Connected Reliability Concerns

How a device behaves over time will be affected by other devices that were never considered.

popularity

Ever since the invention of the integrated circuit, the focus has been on improving technology—making it faster, smaller, cheaper, while also cutting the power budget. With the advent of the IoT and ubiquitous connectivity, the value proposition will change.

Rather than just improving the chip, the focus will shift to how that chip behaves in context. How does it work in a connected world? What else can be done with it, particularly in conjunction with other devices?

This is not a trivial change, and every change of this scale raises some serious issues. Security is an obvious one, and no matter how many dire warnings are issued or how many holes are plugged, there will be breaches in places no one thought about.

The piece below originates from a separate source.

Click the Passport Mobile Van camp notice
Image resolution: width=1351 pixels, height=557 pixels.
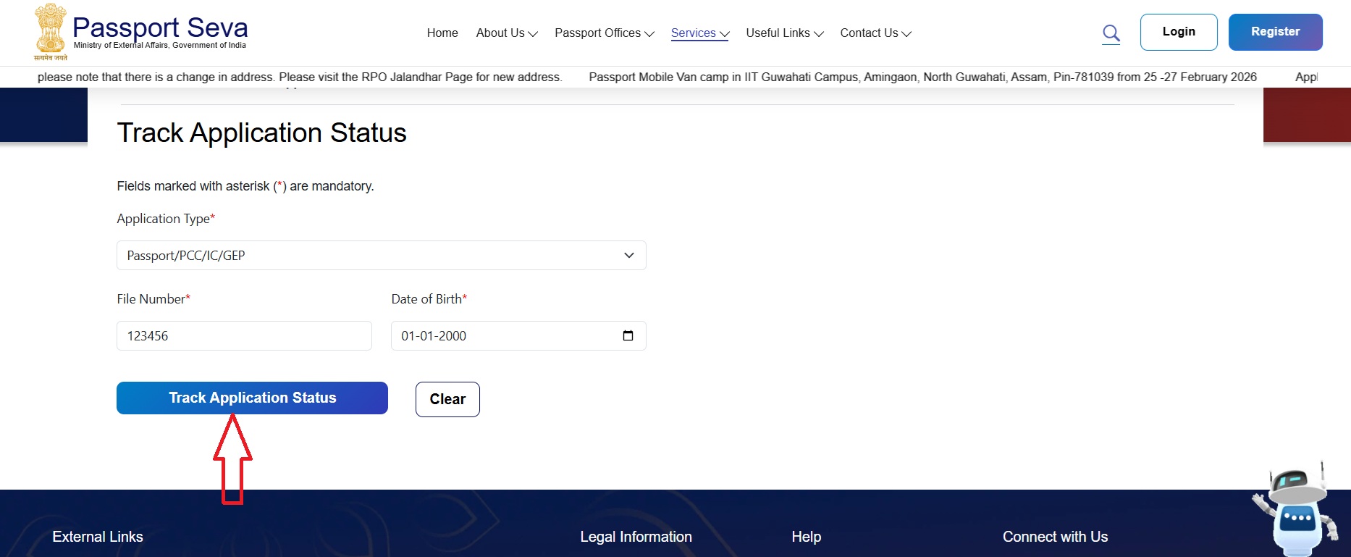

Far lower on the threat meter, but one that nonetheless will require serious attention, is connected reliability. This is almost like the known good die problem in multi-chip packages raised up a few orders of magnitude. If a device is known to work on its own, how will it behave in a highly connected environment? And if another component in the connected chain fails, can the device recover—and how quickly?

This will quickly become more than just a theoretical problem. Everyone has experienced dropped calls when driving through areas where there are no signals. But with a device that needs to be continuously connected, signal loss can impact safety-critical equipment. While it may not cause a device failure, reliability will extend to such things as time to reboot and time to reconnect, update and respond.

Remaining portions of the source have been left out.